Takeaways. Ducker, Nanes, and the Fourth Circuit’s decision in Canada indicate that facial Second Amendment challenges to firearm by felon laws are dead in the water. The same cases seem to shut the door on as-applied Second Amendment challenges as well. The as-applied issue is worth preserving, given the circuit split on the point. See Range v. Att’y Gen., 124 F.4th 218 (3rd Cir. 2024) (striking down 922(g)(1) as applied to a defendant with a 1995 conviction for making false statements). That said, only the Third Circuit has so far granted a defendant relief on that kind of challenge, while many other circuits have joined the reasoning of the Fourth Circuit in Hunt. See, e.g., U.S. v. Jackson, 110 F.4th 1120 (8th Cir. 2024) (rejecting the need for felony-by-felony analysis of as-applied Second Amendment challenges to 18 U.S.C. 921(g)(1); Vincent v. Bondi, 127 F.4th 1263 (10th Cir. 2025) (same). The North Carolina Supreme Court has temporarily stayed the Court of Appeals decision in Ducker, which may indicate a desire to review the decision. See State v. Ducker, ___ N.C. ___; 915 S.E.2d 37 (May 20, 2025). Still, unless the North Carolina or United States Supreme Court rules otherwise on the issue, a defendant is unlikely to succeed on an as-applied Second Amendment challenge to North Carolina’s firearm by felon law.

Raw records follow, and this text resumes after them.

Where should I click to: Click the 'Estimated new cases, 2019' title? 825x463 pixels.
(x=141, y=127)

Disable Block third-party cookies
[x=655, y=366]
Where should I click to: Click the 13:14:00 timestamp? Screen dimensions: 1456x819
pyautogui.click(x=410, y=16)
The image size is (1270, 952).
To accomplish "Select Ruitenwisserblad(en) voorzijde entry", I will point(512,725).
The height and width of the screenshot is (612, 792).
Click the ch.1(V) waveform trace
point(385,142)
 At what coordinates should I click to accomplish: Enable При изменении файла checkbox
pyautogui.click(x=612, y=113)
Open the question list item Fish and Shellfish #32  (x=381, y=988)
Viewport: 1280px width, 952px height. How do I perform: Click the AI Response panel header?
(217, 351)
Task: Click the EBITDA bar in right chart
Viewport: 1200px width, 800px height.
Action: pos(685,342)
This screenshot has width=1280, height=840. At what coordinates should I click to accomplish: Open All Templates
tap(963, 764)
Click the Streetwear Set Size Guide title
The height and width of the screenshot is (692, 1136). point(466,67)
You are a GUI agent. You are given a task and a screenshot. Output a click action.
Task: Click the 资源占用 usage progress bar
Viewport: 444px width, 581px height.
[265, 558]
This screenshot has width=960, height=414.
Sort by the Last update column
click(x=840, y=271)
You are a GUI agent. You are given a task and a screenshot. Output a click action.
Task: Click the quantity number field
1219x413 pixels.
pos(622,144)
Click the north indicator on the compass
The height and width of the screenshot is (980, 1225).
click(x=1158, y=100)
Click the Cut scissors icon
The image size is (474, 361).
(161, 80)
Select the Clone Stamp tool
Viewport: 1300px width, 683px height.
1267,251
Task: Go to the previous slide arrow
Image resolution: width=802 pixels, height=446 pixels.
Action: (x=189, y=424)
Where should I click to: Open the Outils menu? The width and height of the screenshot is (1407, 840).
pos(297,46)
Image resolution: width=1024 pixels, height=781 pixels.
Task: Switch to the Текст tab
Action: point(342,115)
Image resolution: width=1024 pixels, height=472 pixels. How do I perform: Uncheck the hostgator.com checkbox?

Despite this development, defenders should keep in mind that there may be other potentially meritorious Second Amendment challenges to bring in a criminal prosecution involving firearms or other weapons. See, e.g., State v. Radomski, 294 N.C. App. 108 (2024) (finding the firearm on education property law unconstitutional under the Second Amendment as applied to the defendant); disc. review denied, 386 N.C. 557 (2024). As far as state constitutional challenges, the Ducker decision indicates that it will be difficult, but perhaps not impossible, for a defendant to make a successful as-applied challenge to the firearm by felon law under Sec. 30, Article I of the state constitution. In both Nanes and Ducker, the court noted that the defendants never raised this state constitutional challenge until after they were criminally charged, unlike the plaintiff in Britt, who went on the offense and sought declaratory judgment (rather than raising the claim as a defense to a criminal charge). The Ducker court seemed to place special weight on this point. “Defendant has not identified—and we are not aware—of any cases in which a defendant has successfully challenged Section 14-415.1 as applied to him after being convicted of it.” Ducker Slip op. at 14-15. Under that rationale, a cautious defendant with a felony conviction who seeks to lawfully possess firearms may want to pursue relief under G.S. 14-415.4 or sue civilly for declaratory judgment like the plaintiff in Britt, rather than raising the constitutional argument for the first time after being charged with possession of firearm by felon.